On Saturday when another UNLV class walks across the stage to receive their diplomas, many of the students will proudly wear decorated mortarboards that tell their personal stories and dreams, share their pride and accomplishment, and offer gratitude to those who supported their journey.
These colorful and creative mortarboards have become a part of the visual landscape of the commencement ceremony. Did you ever wonder what’s behind it?
Sheila Bock certainly did — and she has been paying close attention to this tradition since 2011. In fact, Bock, folklorist and associate professor in the UNLV department of interdisciplinary, gender, and ethnic studies, is in the midst of a research project on the practice of decorating mortarboards.
“After looking at thousands of decorated mortarboards and hearing from hundreds of graduates about their motivations for participating in this practice, I have found that the ways people embellish their mortarboards are both personal and larger-than-personal,” said Bock. “That is, these mortarboard displays can tell us a lot about the perspectives and experiences of individual graduates, but they can also offer insight into the larger social, economic, and political factors shaping people’s experiences with higher education.”

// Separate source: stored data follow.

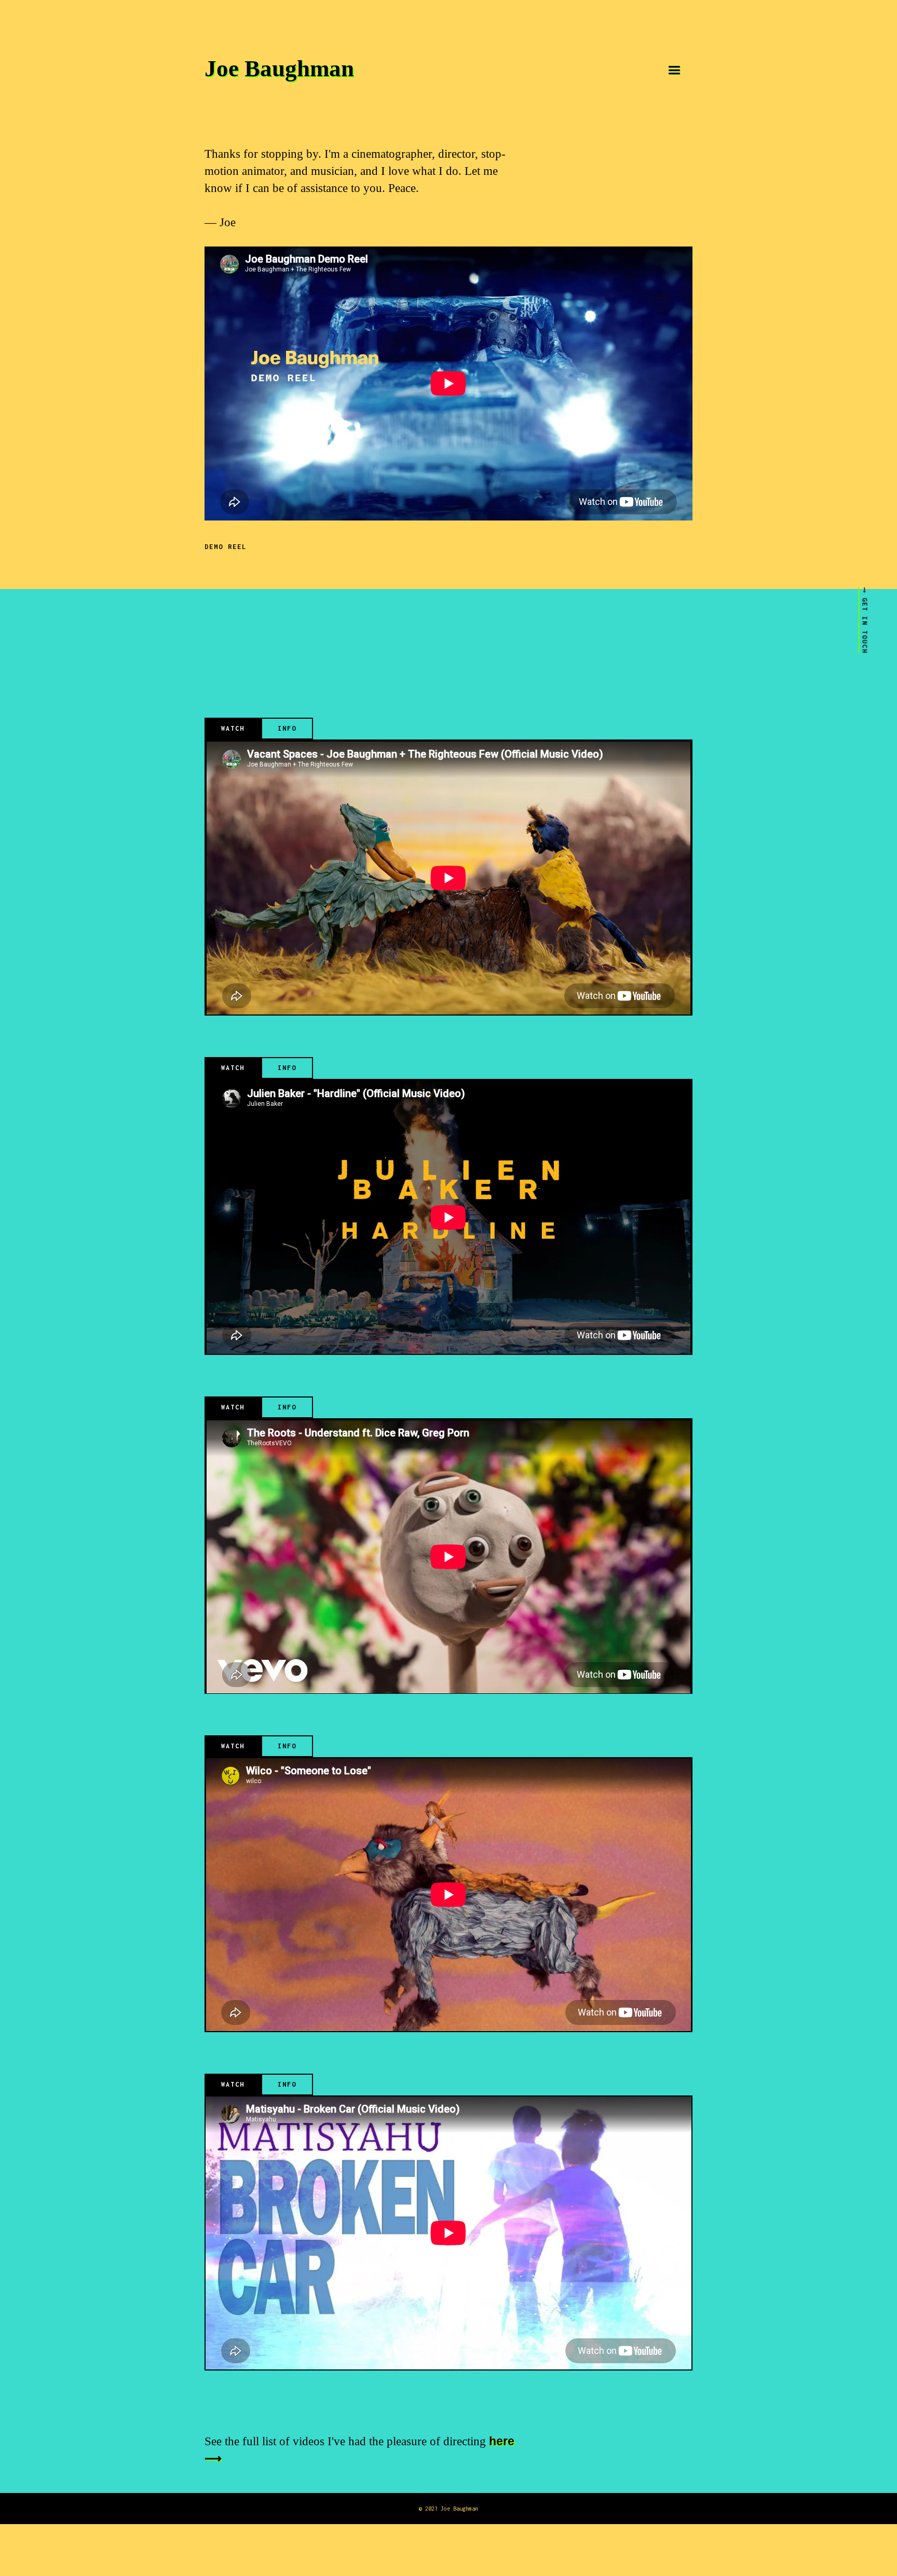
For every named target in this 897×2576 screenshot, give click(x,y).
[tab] (233, 728)
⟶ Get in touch (865, 621)
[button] (674, 70)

The University Libraries partnered with Bock and three students co-curators — Claudia Chiang-Lopez, Brenda Carolina Cruz Gomez, and Nicole Espinosa — to create a digital exhibit now on display across three screens in the space in the leisure reading zone on the second floor of Lied Library.
“¡Sí Se Pudo! The Art and Stories of Latinx Graduation Caps at UNLV” captures images of the decorated mortarboards of Latinx graduates who participated in UNLV’s fall and spring commencement ceremonies from December 2016 to December 2018. The digital exhibit also features graduates’ explanations of their motivations for decorating their caps, drawing on interviews conducted by Bock and several research assistants.

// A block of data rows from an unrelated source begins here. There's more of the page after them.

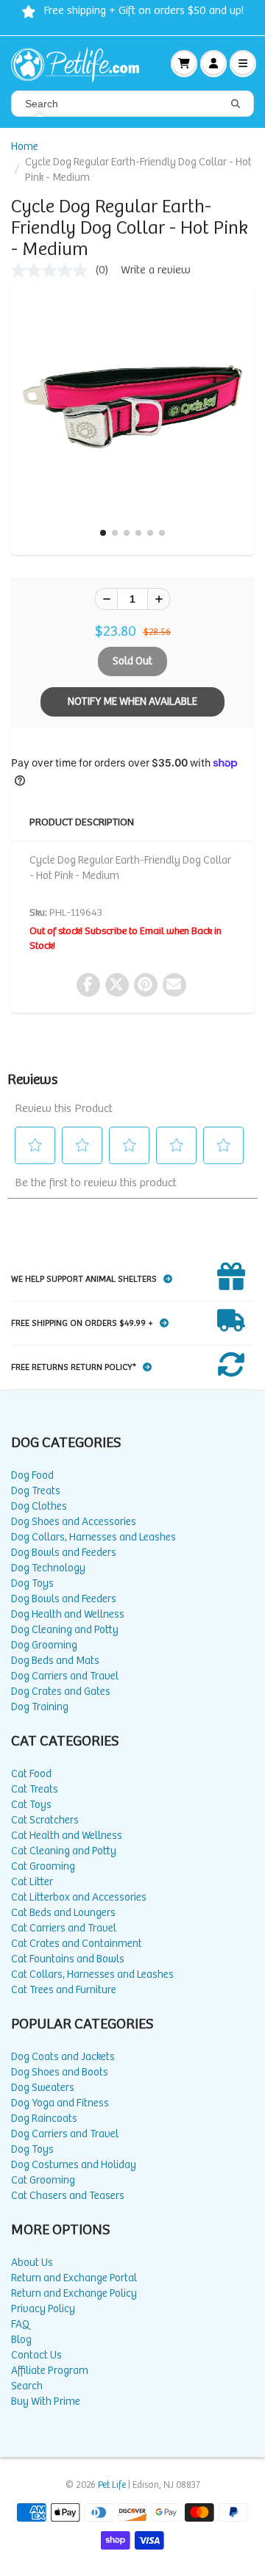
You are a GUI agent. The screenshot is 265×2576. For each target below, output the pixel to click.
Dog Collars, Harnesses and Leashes (93, 1537)
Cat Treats (34, 1789)
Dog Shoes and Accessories (73, 1521)
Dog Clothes (39, 1506)
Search (27, 2386)
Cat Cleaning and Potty (63, 1851)
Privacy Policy (43, 2309)
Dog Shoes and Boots (59, 2072)
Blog (21, 2339)
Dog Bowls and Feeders (63, 1552)
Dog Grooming (44, 1645)
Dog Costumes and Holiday (73, 2165)
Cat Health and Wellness (66, 1835)
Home (24, 146)
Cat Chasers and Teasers (67, 2195)
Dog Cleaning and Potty (65, 1630)
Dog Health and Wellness (67, 1614)
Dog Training (39, 1707)
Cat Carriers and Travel (63, 1928)
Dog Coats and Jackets (63, 2057)
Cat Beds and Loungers (63, 1912)
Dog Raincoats (44, 2118)
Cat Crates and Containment (76, 1943)
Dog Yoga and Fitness (60, 2103)
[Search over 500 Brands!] (235, 104)
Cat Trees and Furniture (63, 1990)
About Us (32, 2262)
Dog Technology (48, 1568)
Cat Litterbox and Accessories (78, 1897)
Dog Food (32, 1475)
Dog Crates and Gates (60, 1691)
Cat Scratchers (45, 1820)
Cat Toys (31, 1804)
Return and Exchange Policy (74, 2293)
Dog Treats (35, 1491)
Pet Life (112, 2485)
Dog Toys (32, 1583)
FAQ (20, 2324)
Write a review (156, 270)
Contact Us (36, 2355)
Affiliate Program (49, 2370)
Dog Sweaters (42, 2087)
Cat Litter (32, 1882)
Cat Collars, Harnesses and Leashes (92, 1974)
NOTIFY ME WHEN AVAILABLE (132, 701)
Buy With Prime (45, 2401)
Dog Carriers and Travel (65, 1676)
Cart (184, 63)
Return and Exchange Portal (74, 2278)
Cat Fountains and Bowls (67, 1959)
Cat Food (31, 1774)
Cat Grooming (43, 1866)
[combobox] (132, 103)
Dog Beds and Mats (55, 1660)
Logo (81, 63)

An exhibit opening reception will be held Tuesday, May 14, from 4:30 to 6 p.m. The reception is open to the UNLV community and will be held in the space on the second floor of Lied Library in the leisure reading zone. Light refreshments will be served. Bock and the co-curators will be available to talk about the exhibit.

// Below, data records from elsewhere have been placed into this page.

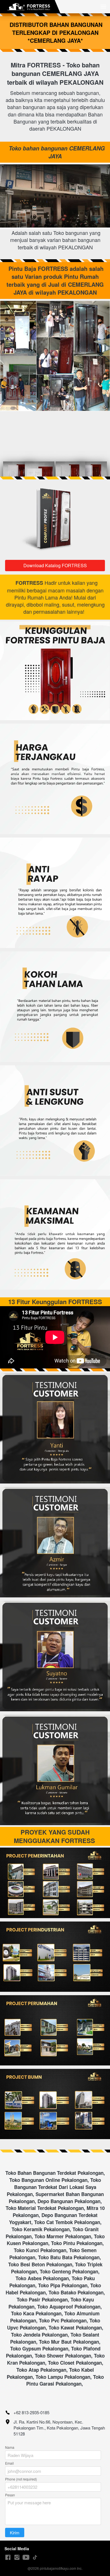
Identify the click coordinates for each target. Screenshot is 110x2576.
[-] (8, 2557)
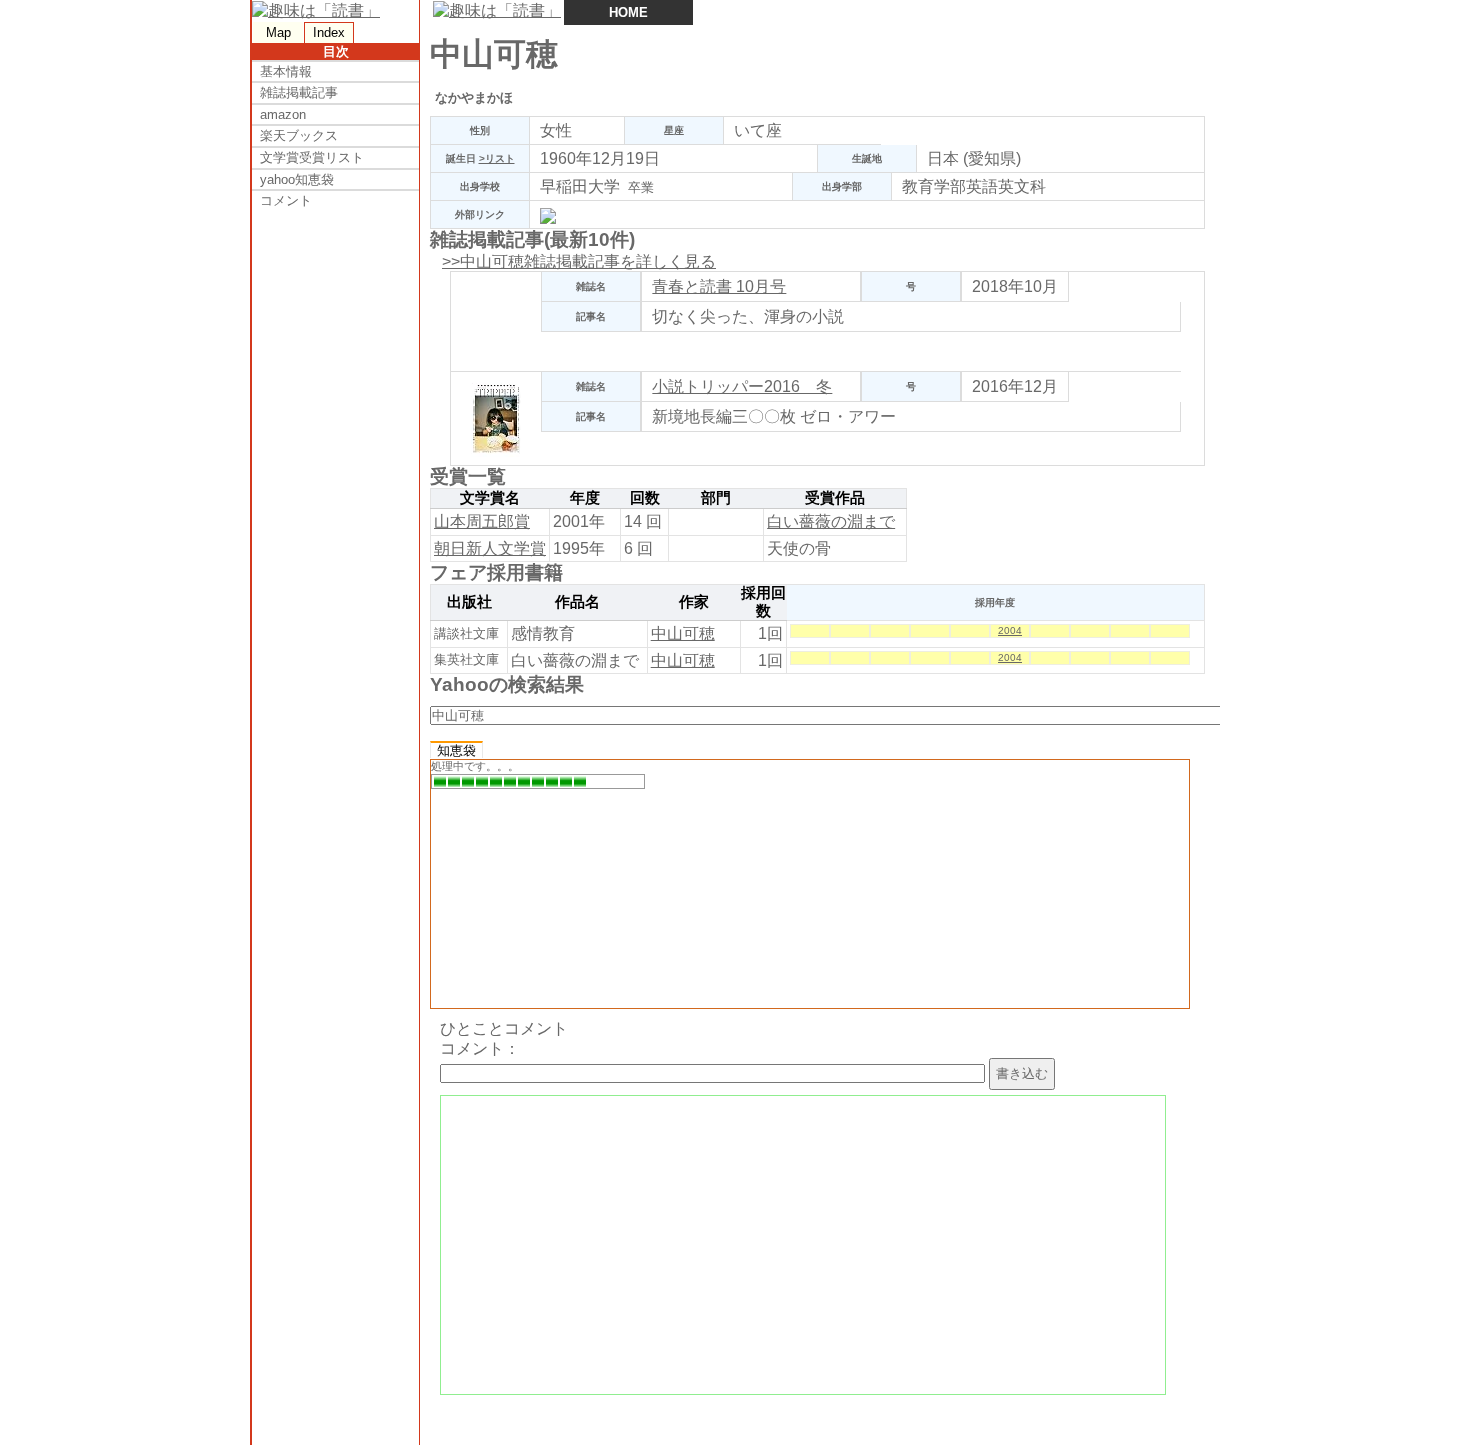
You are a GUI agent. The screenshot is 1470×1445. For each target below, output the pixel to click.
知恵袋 (456, 750)
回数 (645, 498)
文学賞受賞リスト (312, 157)
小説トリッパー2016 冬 (742, 386)
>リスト (497, 158)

“UNLV is a minority-serving institution and a Hispanic-serving institution, and it is important for students to see themselves represented in the spaces of this institution,” she explained. “It is our hope that this exhibit serves as just one small way of doing this.”
The hashtag #LatinxGradCaps inspired the exhibit, said Bock. She continues to collect data for this research project and invites graduates and alumni of all backgrounds to share their stories and images of their decorated caps via a website.
In addition to the student co-curators, several other students worked with Bock on the research project, documenting this tradition through photographs and interviews; those students are Jacqueline Eddy, Sofia Molina Gallardo, Jacqueline Kupvitz, and Alissia Medina.
Kee Choi and Amy Check of the library technologies division in the University Libraries helped to create the digital exhibit using content from Bock and her co-curators.
The digital exhibit will be on display in Lied Library throughout the summer.